Problems with learning and memory in Down syndrome are associated with changes in the hidden part of the genome.
A team from the Center for Genome Regulation (CRG) has discovered that the Snhg11 gene is essential for the function and formation of neurons in the hippocampus. Experiments in mice and human tissue show that the gene is less active in brains with Down syndrome, which may contribute to the memory deficits seen in people with the genetic changes. The results are published today in the journal Molecular Psychiatry.
Much of the attention in genomics has focused on protein-coding genes, which in humans make up about 2% of the entire genome. But the “hidden side” of the genome includes many non-coding DNA sequences whose role in regulating gene activity is increasingly recognized, influencing genetic stability and contributing to the emergence of complex traits and diseases such as Snhg11.
This is a special type of RNA that is transcribed from DNA but does not lead to protein synthesis. This study provides the first evidence that non-coding RNA plays a critical role in the pathogenesis of Down syndrome, a genetic disorder caused by the presence of an extra copy of chromosome 21, also known as trisomy 21.
It is the most common genetic cause of mental retardation, affecting approximately five million people worldwide. People with Down syndrome have memory and learning problems related to abnormalities in the hippocampus, a part of the brain involved in learning and memory formation.
“This gene is particularly active in the dentate gyrus, one of the few areas of the brain where new neurons are created continuously throughout life. We found that abnormal expression of Snhg11 leads to decreased neurogenesis and impaired plasticity, which plays a direct role in learning and memory. and indicates that this gene plays a key role in the pathophysiology of mental retardation,” says Cesar Sierra, first author of the paper.
What is the effect of low Snhg11 levels?
The team studied the hippocampus in mouse models that have a genetic makeup similar to Down syndrome in humans. There are many different types of cells in the hippocampus, and the study aimed to understand how the presence of an extra chromosome affects these cells.

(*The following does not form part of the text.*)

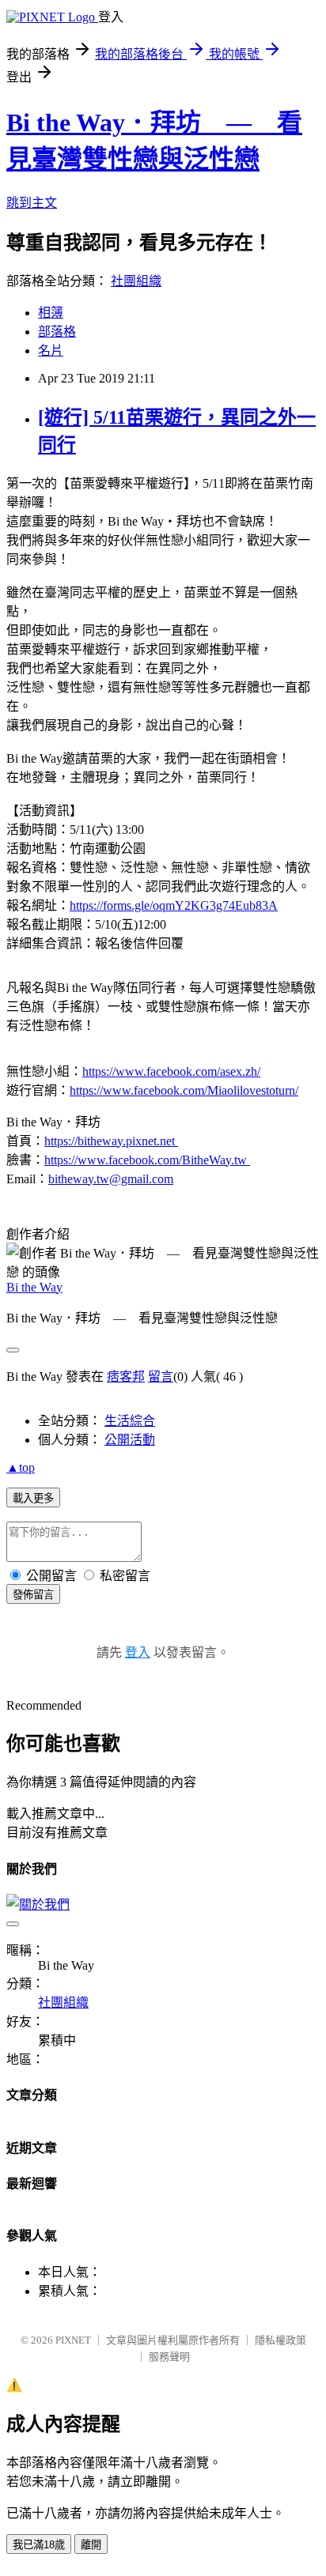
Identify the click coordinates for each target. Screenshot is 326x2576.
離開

They isolated nuclei from brain cells and used a technique called single-nucleus RNA sequencing to see which genes were active in each cell. One of the most striking findings occurred in dentate gyrus cells, where a significant reduction in Snhg11 expression was found. They also found lower levels of Snhg11 in the same types of human trisomy 21 brain tissue obtained from postmortem donors.
The experts then reduced the gene’s activity in the brains of healthy mice and found that low levels of Snhg11 were enough to reduce synaptic plasticity, or the ability of neural connections to strengthen or weaken over time. Synaptic plasticity is critical for learning and memory. It also weakened the mouse’s ability to create new neurons.
To understand the real-world implications of their findings, the researchers also conducted several behavioral tests on mice. These experiments confirmed that low levels of Snhg11 lead to memory and learning problems similar to those seen in Down syndrome, suggesting that the gene regulates brain function. Prior to this work, Snhg11 activity was only associated with cell proliferation in various types of cancer.
Pathways to new therapeutic interventions
The study authors will conduct further research to discover mechanisms of action and obtain information that could open up potential avenues for new therapeutic interventions. They will also investigate whether other genes involving long non-coding RNAs, many of which have yet to be discovered, may also contribute to mental retardation.
“There are many interventions to help people with Down syndrome live independently, but few are pharmacological. “Studies like this help lay the groundwork for finding strategies that improve memory, attention and language function or prevent the cognitive decline associated with aging,” he concludes. Mara Diersen, lead author of the study.
Reference: Sierra et al. Molecular Psychiatry, 2024.